WORK TO BE COMPLETED: Turn the rows below into a numbered list with one line per item, skipping any blank lines. Leave the pictures out of the list.

PROVIDED INFORMATION:
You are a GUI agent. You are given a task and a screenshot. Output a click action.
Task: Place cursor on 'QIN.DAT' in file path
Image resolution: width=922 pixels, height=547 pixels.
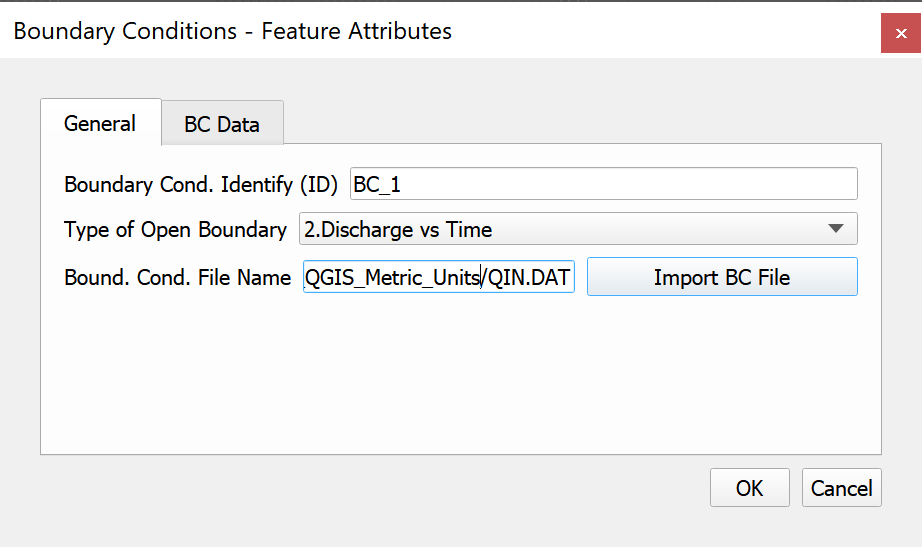530,278
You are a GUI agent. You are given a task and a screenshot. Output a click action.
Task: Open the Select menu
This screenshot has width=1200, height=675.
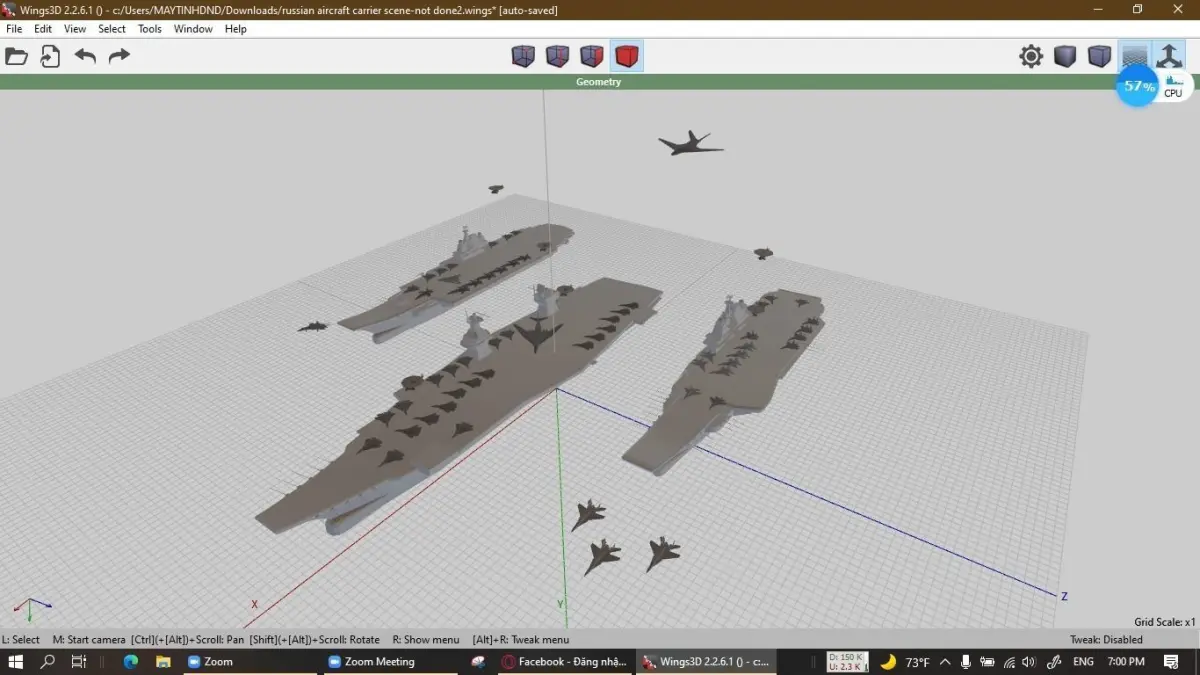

EXERCISE OUTPUT:
1. You are a GUI agent. You are given a task and a screenshot. Output a click action.
2. Task: Place cursor on 'QIN.DAT' in file path
3. Image resolution: width=922 pixels, height=547 pixels.
4. 530,278
5. You are a GUI agent. You are given a task and a screenshot. Output a click action.
6. Task: Open the Select menu
7. This screenshot has width=1200, height=675.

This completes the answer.